YOUR TASK - Lay out the data from the line that contains "You are a computer-use" through the line that contains "The image size is (1512, 750)." as a Markdown table with the columns Row and Data line, numbering each line and skipping any blank ones. Leave the pictures out.

--

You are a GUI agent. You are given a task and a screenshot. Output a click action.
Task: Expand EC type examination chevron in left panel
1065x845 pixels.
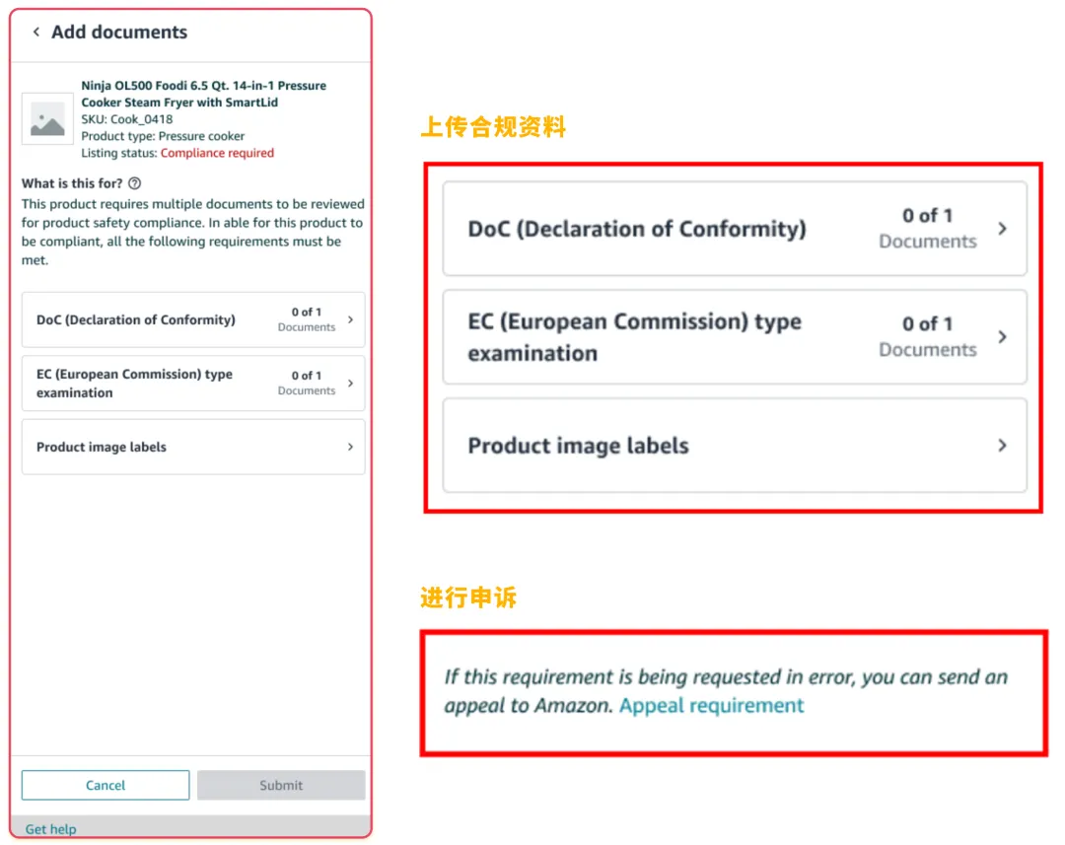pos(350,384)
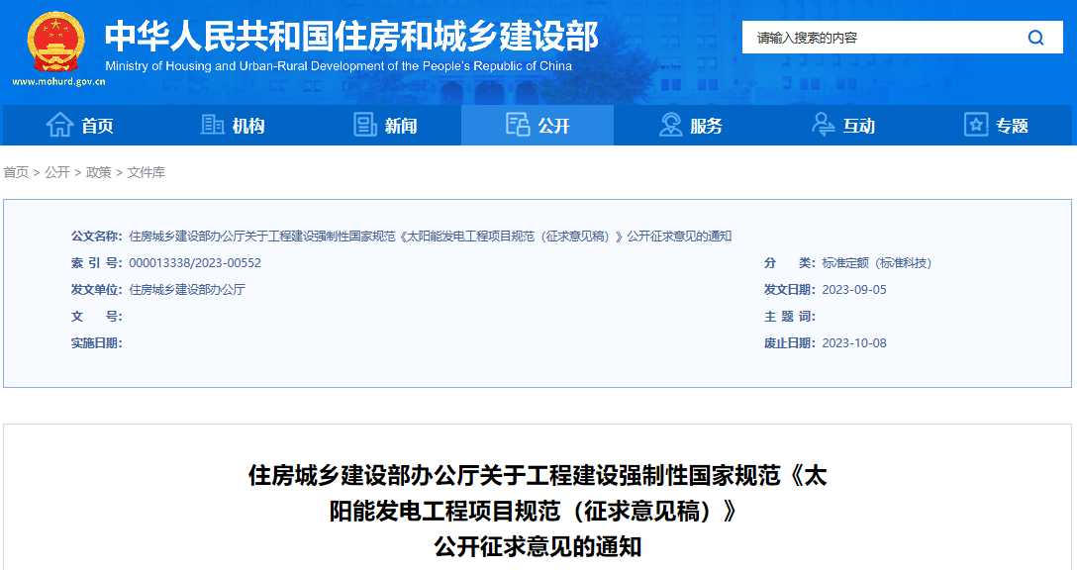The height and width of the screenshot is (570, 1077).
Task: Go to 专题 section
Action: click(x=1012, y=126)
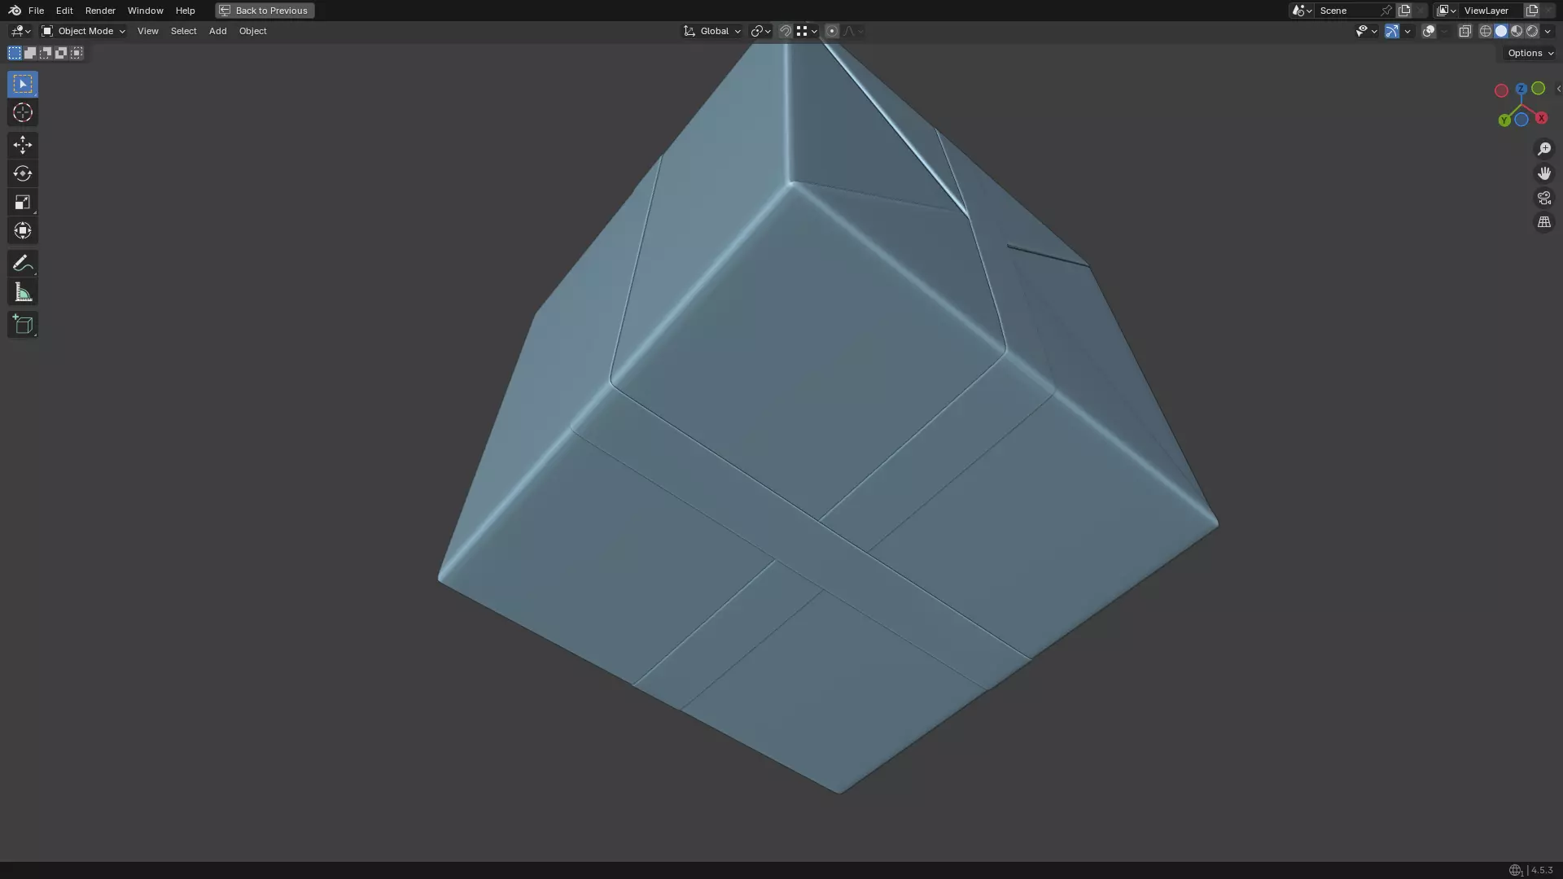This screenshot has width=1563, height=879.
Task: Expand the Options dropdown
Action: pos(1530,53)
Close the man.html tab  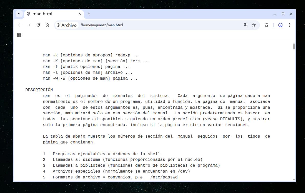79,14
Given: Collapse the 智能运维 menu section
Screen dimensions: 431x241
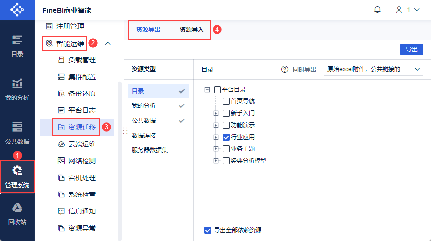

--

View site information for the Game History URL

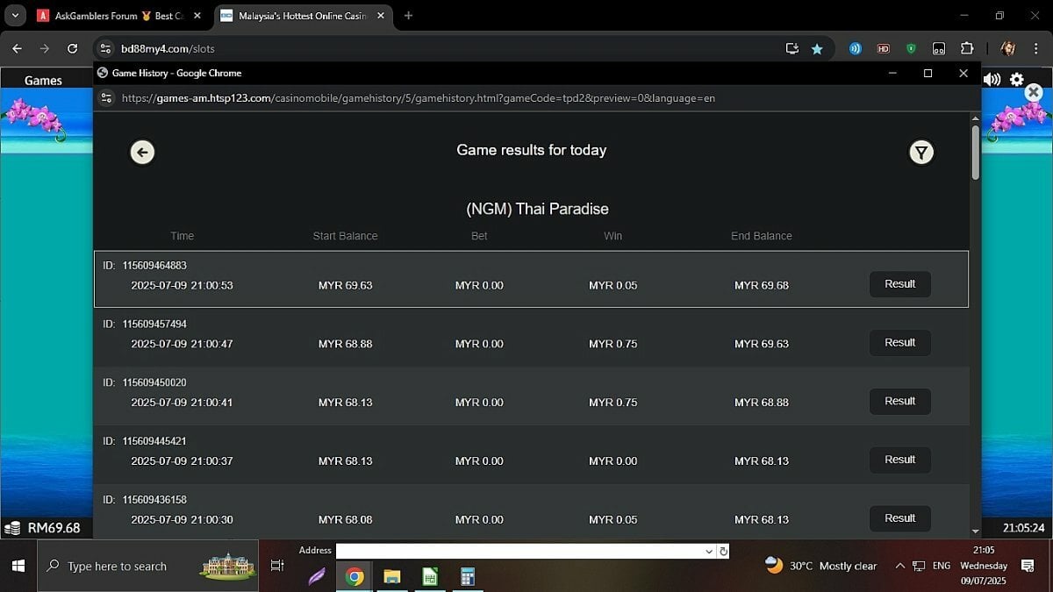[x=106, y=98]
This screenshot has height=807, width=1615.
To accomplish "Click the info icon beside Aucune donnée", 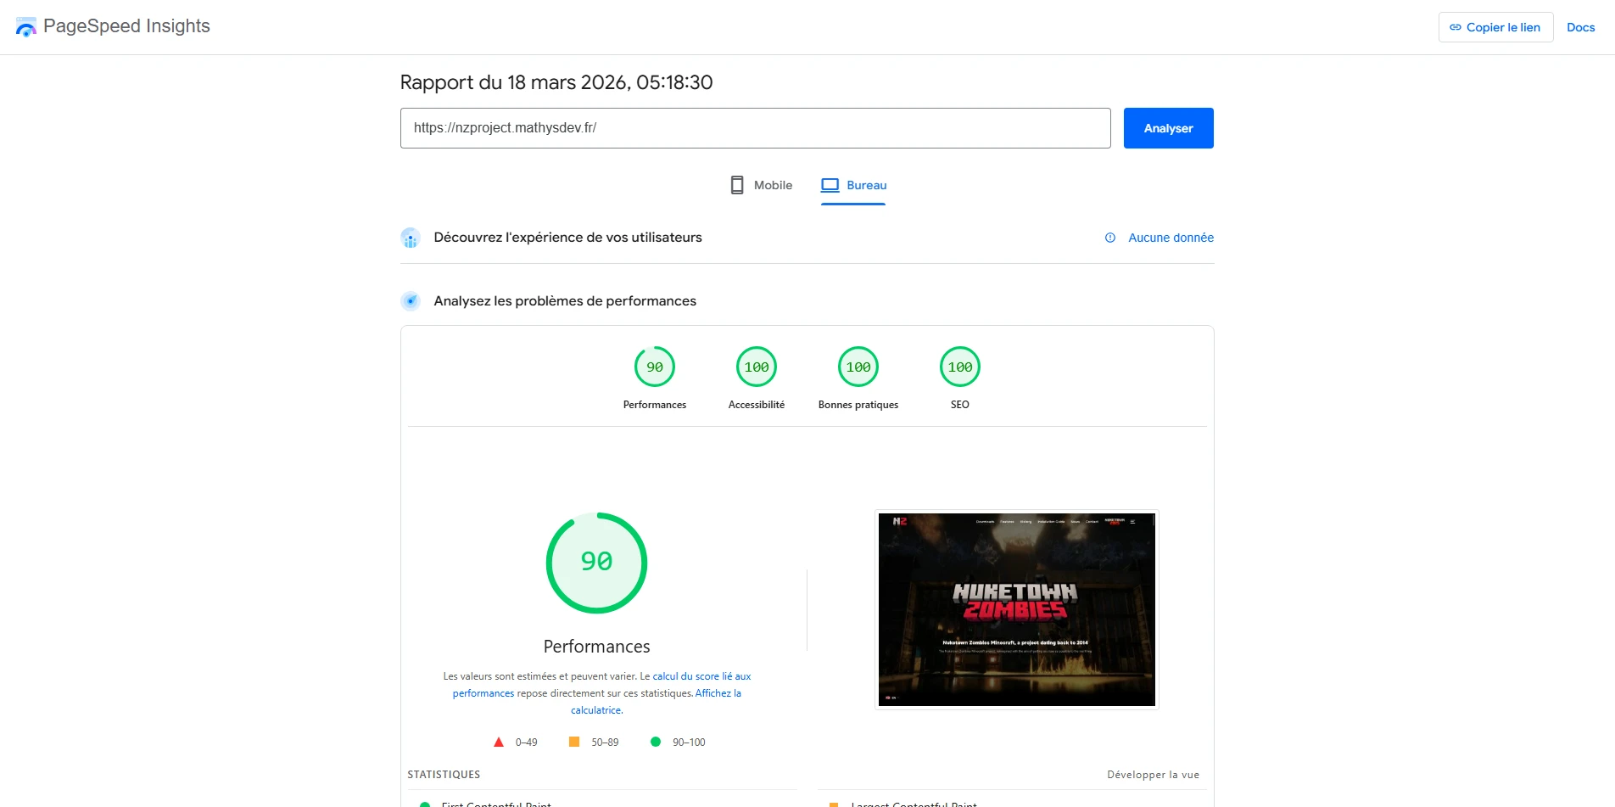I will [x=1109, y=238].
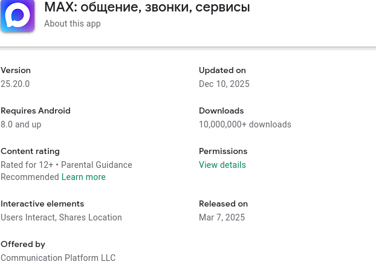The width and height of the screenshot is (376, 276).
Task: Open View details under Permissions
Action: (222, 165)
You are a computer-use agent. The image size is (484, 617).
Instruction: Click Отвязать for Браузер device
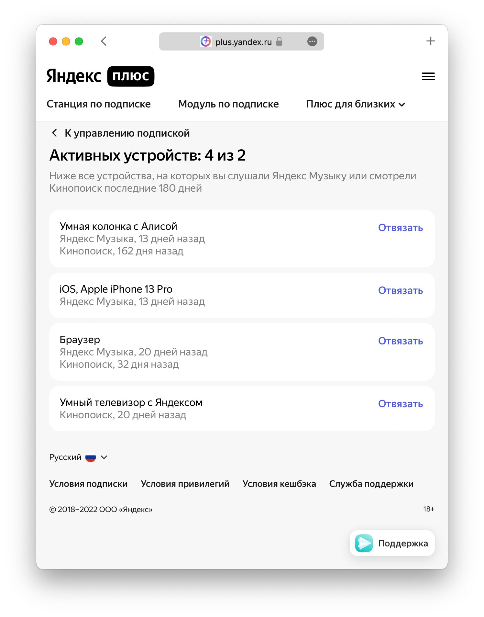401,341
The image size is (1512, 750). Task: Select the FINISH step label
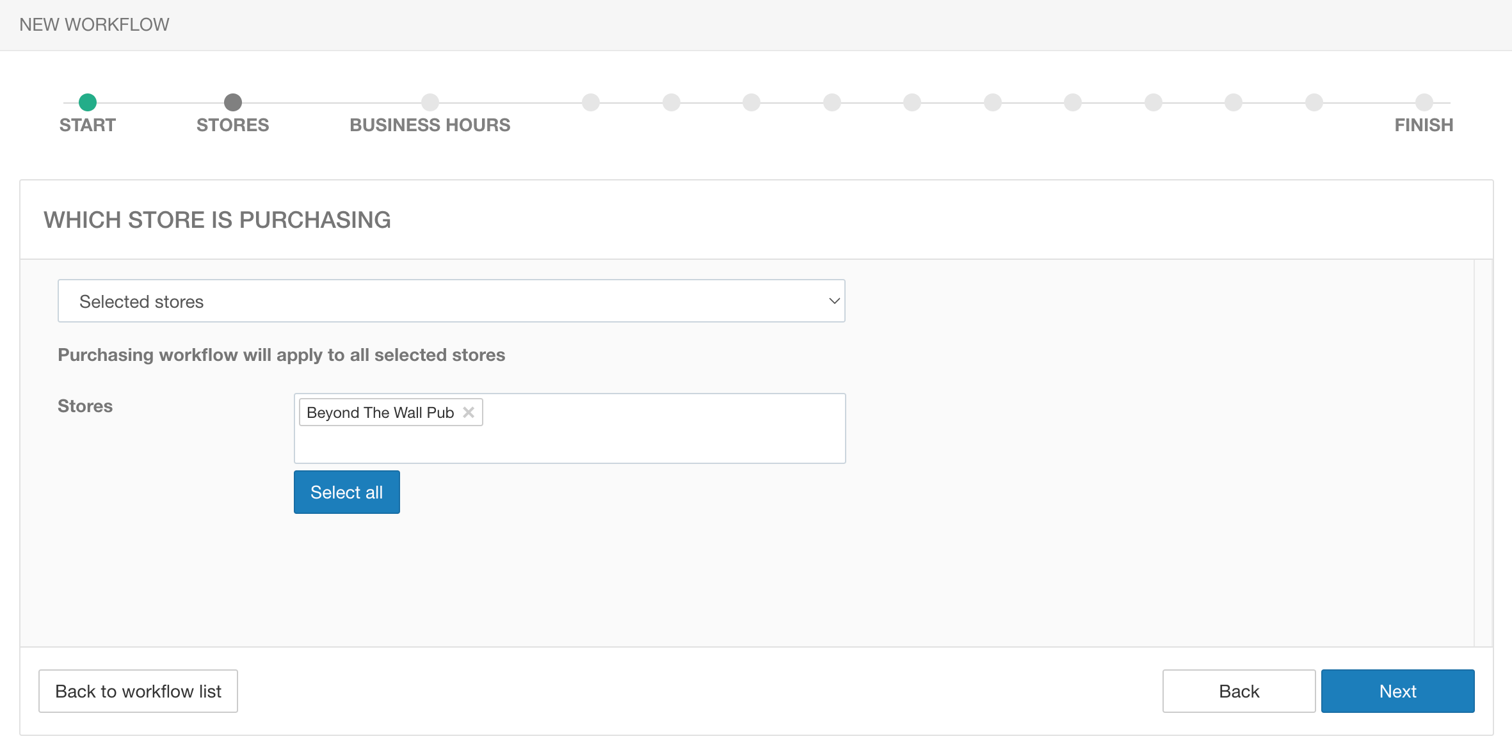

--

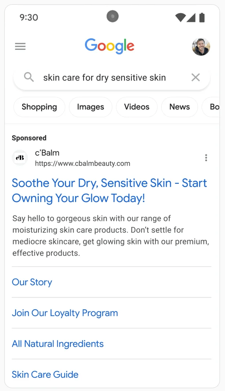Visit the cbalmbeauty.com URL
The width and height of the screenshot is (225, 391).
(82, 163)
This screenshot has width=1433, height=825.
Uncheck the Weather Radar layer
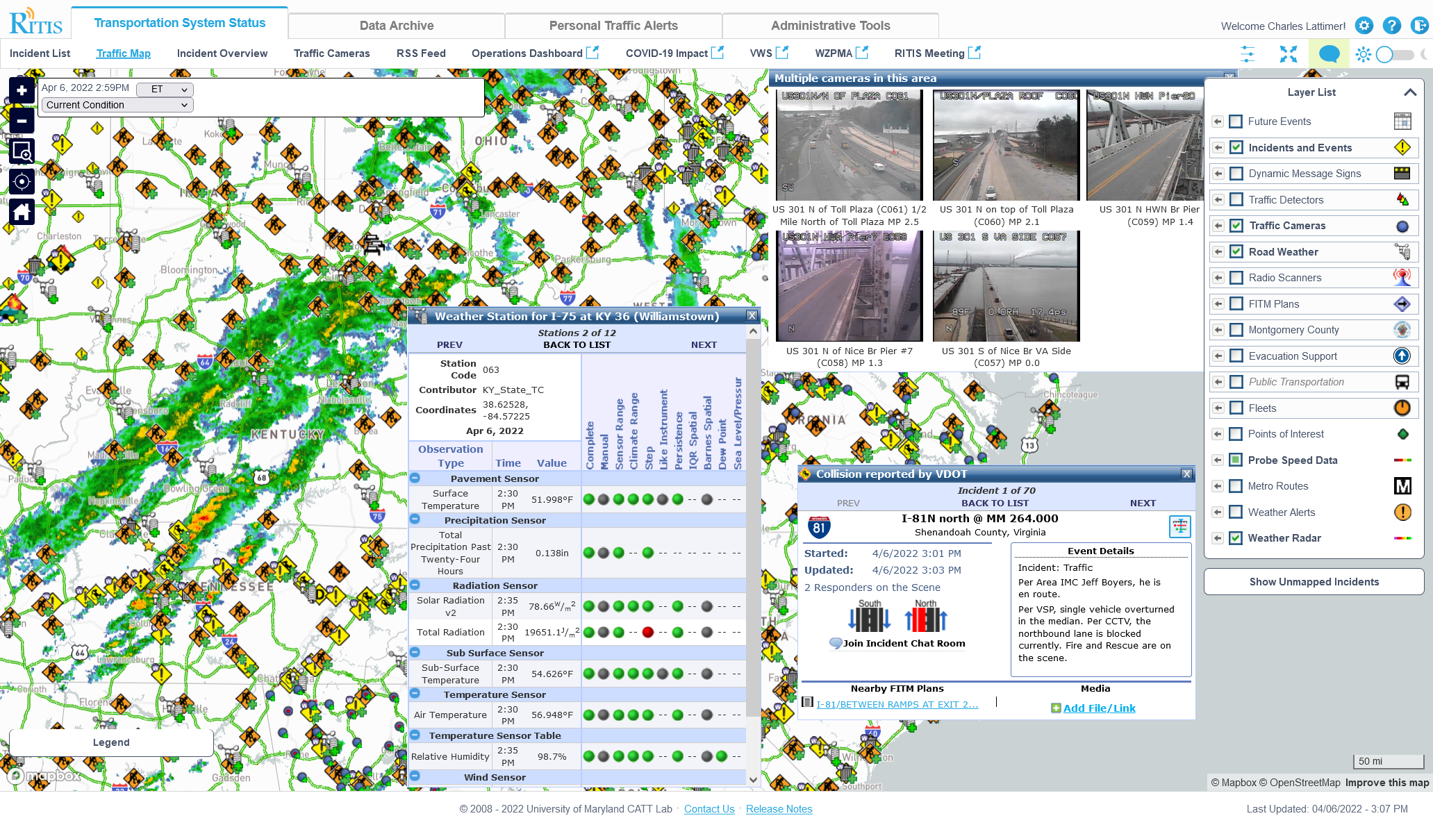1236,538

--

TASK RESPONSE -
| Row | Data line |
|---|---|
| 1 | You are a computer-use agent. The image size is (484, 617). |
| 2 | Instruction: Click Отвязать for Браузер device |
| 3 | 401,341 |
| 4 | The image size is (1512, 750). Task: Select the FINISH step label |